Materials needed: Internet-accessible computer, science textbooks.
Suggested phrases for searching on the Internet: Water purification at home, Water purification during emergencies, Common water purification methods.
Directions: Working alone or in a group, brainstorm a list of ways in which drinking water might be bad. From your list, identify problems that might need to be treated. Brainstorm a second list of ways to obtain good drinking water in your home. Do any of these solve the problems identified on your first list?
Using the Internet, research news stories related to water supply and water problems in your local community. How do the results of your research compare to your first list of potential problems with water? Are there problems that you did not anticipate?
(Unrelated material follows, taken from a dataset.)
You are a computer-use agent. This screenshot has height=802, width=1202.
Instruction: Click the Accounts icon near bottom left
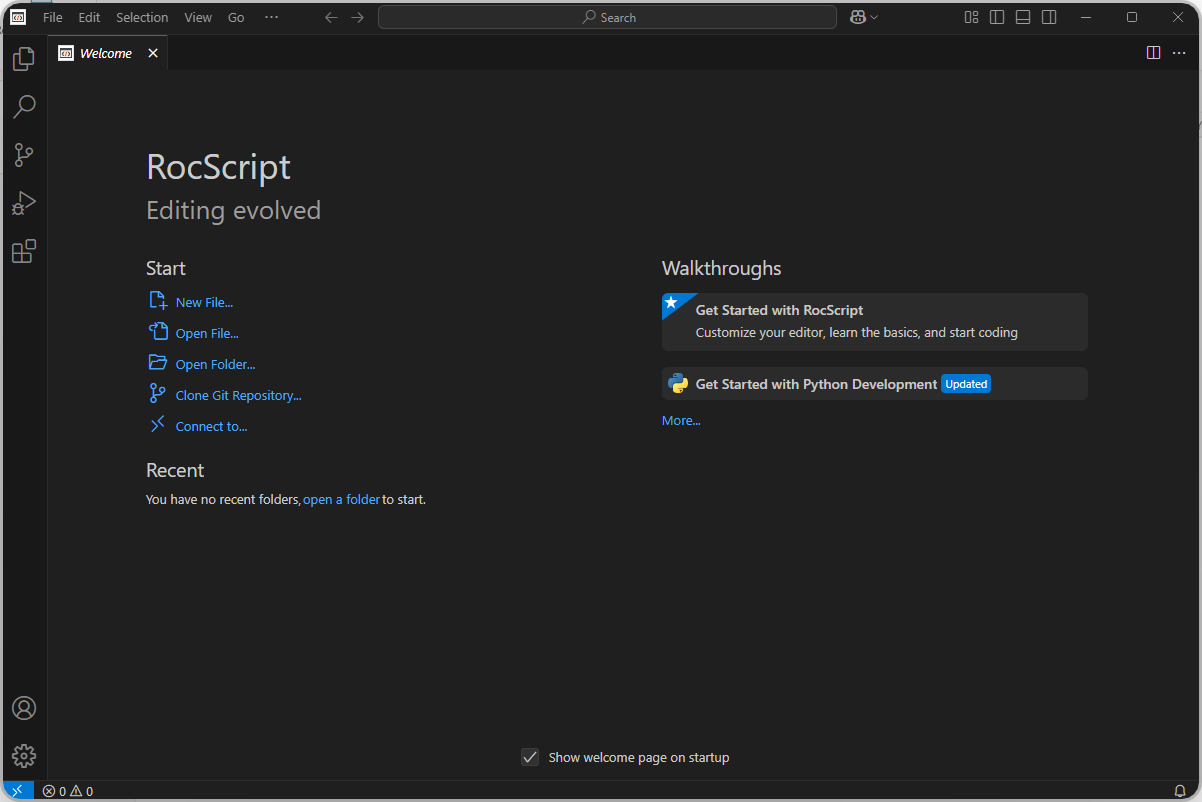(x=23, y=707)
Research information on water purif
ication techniques that can be used at home. Discuss in small groups what you learned from your research. Prepare a chart with a brief description of common water problems and the treatment/purification methods appropriate to each problem; include a list of materials you would need for each treatment method and illustrate each method by making your own drawing.
Hints: Filtration, Boiling, Distillation, Water Softeners, Reverse Osmosis
Extensions: What will be the cost of implementing these home-based water purification techniques if you were to need clean water for a family of four? How would you go about determining the amount of water that you will need? What is the most effective method in terms of removing impurities for the quantity of water you need for a family for four for drinking/food purposes?
Water Treatment Basics
Municipalities must perform two types of water treatment: treatment of water before it is used for drinking and other purposes, and treatment of wastewater such as sewage so that it is safe to return to the environment. Typically, drinking water is treated based on the quality of the source water. Ground water, for instance, usually requires less treatment than surface water from a river or a lake. Thus, the quality of the water that enters your community water treatment plant determines how the water will be treated prior to distribution.
Wastewater includes sewage as well as water used in industrial and agricultural processes. It flows out of homes and neighborhoods through sewage pipes to a wastewater treatment plant. Here, the wastewater is treated to remove solids and contaminants. The treated wastewater may be re-used for irrigation and landscaping. The treated wastewater is also returned to streams, rivers, and oceans, which can also be a source of pollution.